EXCERPT Block Start
Anaerobic acquisition of [4FE 4S] clusters by the inactive FNR(C20S) variant and restoration of activity by second-site amino acid substitutions.

Abstract

The FNR protein of Escherichia coli controls the transcription of target genes in response to anoxia. The anaerobic incorporation of oxygen-sensitive [4Fe 4S] clusters promotes dimerization, which in turn enhances DNA binding. Four potential iron ligands (C20, C23, C29 and C122) are essential for normal FNR activity in vivo. Three FNR variants (C20S, C23G and C29G) retained the ability to incorporate oxygen-sensitive [4Fe 4S] clusters and to bind target DNA with essentially unimpaired affinity, suggesting that their failure to function normally in vivo resides at a later stage in the signal transduction pathway. The C122 variant failed to assemble iron-sulphur clusters and to bind DNA. Second-site substitutions that partially restore activity to FNR(C20S) were generated by error-prone polymerase chain reaction and were located in the dimer interface, in the activating regions (AR1, 2 or 3) or close to C122. Substitutions at E47, R48, E123, I124, E127 or T128 allowed the extent of the FNR AR2 surface to be defined. Only one revertant, FNR(C20S Y69F G149S), specifically corrected the C20S defect. It was concluded that [4Fe 4S] cluster acquisition, dimerization and DNA binding are not sufficient to confer transcription regulatory activity on FNR: the iron-sulphur cluster must also be correctly liganded in order to establish effective activating contacts between FNR and RNA polymerase.
EXCERPT Block End
EXTRACTED DATA Block Start
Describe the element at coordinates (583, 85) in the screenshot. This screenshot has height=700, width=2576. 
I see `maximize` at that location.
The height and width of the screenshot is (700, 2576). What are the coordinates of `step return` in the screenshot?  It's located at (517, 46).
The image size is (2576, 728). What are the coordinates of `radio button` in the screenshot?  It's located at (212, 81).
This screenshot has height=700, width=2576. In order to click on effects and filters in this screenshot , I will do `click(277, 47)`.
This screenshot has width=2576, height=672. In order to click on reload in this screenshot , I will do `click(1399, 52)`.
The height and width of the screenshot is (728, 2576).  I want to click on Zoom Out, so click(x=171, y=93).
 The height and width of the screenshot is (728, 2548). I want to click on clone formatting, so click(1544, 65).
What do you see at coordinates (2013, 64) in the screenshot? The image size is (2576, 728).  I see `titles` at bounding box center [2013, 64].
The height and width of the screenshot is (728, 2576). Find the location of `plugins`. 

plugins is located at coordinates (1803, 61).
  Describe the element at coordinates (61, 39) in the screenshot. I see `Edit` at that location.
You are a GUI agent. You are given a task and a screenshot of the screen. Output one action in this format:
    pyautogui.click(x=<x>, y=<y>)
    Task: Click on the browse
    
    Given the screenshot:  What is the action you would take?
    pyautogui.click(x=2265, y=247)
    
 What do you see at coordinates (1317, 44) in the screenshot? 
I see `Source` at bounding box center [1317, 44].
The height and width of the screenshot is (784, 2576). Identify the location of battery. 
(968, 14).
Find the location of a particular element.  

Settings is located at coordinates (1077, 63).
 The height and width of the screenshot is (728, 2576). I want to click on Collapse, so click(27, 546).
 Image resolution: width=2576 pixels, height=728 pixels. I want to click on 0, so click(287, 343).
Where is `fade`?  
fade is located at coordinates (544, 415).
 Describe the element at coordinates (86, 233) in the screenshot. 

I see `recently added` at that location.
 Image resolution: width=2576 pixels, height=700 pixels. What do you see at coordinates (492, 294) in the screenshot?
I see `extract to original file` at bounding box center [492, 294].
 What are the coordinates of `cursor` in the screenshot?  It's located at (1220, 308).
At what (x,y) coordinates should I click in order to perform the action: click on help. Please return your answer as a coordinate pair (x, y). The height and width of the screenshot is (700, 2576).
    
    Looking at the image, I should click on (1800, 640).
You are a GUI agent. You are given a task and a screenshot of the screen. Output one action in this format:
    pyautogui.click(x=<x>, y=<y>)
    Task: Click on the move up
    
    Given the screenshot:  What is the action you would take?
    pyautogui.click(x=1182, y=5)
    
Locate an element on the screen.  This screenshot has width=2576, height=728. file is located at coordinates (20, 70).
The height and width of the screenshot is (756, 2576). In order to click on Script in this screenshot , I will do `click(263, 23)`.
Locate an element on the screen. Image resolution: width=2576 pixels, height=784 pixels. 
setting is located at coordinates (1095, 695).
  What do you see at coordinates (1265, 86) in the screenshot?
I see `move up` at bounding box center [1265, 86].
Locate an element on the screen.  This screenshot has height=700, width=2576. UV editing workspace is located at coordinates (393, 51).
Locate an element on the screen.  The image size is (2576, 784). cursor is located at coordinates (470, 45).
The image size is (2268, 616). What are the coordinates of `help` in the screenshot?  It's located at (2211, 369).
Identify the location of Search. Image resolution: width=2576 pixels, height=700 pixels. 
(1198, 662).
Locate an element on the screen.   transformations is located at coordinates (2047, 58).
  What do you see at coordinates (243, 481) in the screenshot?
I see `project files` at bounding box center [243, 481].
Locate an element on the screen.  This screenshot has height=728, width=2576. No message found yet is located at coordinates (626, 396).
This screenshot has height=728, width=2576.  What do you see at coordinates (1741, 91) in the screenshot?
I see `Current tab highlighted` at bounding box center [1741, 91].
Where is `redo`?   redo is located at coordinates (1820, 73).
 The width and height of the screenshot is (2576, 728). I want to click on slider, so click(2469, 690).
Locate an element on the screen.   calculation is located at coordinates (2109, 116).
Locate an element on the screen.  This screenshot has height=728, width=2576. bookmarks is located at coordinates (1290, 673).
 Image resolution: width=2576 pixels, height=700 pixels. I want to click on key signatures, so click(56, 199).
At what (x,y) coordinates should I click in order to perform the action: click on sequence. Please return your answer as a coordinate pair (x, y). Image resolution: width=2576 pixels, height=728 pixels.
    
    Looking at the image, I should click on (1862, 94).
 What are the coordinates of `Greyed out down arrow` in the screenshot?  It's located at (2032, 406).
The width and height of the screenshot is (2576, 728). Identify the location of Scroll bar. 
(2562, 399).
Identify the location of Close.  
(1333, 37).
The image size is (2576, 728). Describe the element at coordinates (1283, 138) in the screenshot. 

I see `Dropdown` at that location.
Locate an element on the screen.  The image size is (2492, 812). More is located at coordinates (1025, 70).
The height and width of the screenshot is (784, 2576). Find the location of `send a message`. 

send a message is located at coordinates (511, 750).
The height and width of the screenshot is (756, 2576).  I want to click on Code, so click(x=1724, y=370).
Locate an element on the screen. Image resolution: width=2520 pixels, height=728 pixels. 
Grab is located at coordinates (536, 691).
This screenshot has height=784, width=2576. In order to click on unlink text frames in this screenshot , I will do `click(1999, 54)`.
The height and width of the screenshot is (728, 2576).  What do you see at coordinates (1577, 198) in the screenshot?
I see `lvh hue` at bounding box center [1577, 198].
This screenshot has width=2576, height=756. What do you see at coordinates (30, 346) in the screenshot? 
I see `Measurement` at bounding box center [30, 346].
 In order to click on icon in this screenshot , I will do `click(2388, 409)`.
EXTRACTED DATA Block End
# DESCRIPTION OF THE TASK
Say whether each statement agrees with the FNR abstract, answering yes or no and quoting the deciding words: (a) The C122 variant could still bind DNA. (b) The second-site substitutions were produced by error-prone polymerase chain reaction. (c) More than one revertant specifically corrected the C20S defect.

# RESPONSE FOR THIS EXERCISE
(a) No: "The C122 variant failed to assemble iron-sulphur clusters and to bind DNA."
(b) Yes: "were generated by error-prone polymerase chain reaction"
(c) No: "Only one revertant, FNR(C20S Y69F G149S), specifically corrected the C20S defect."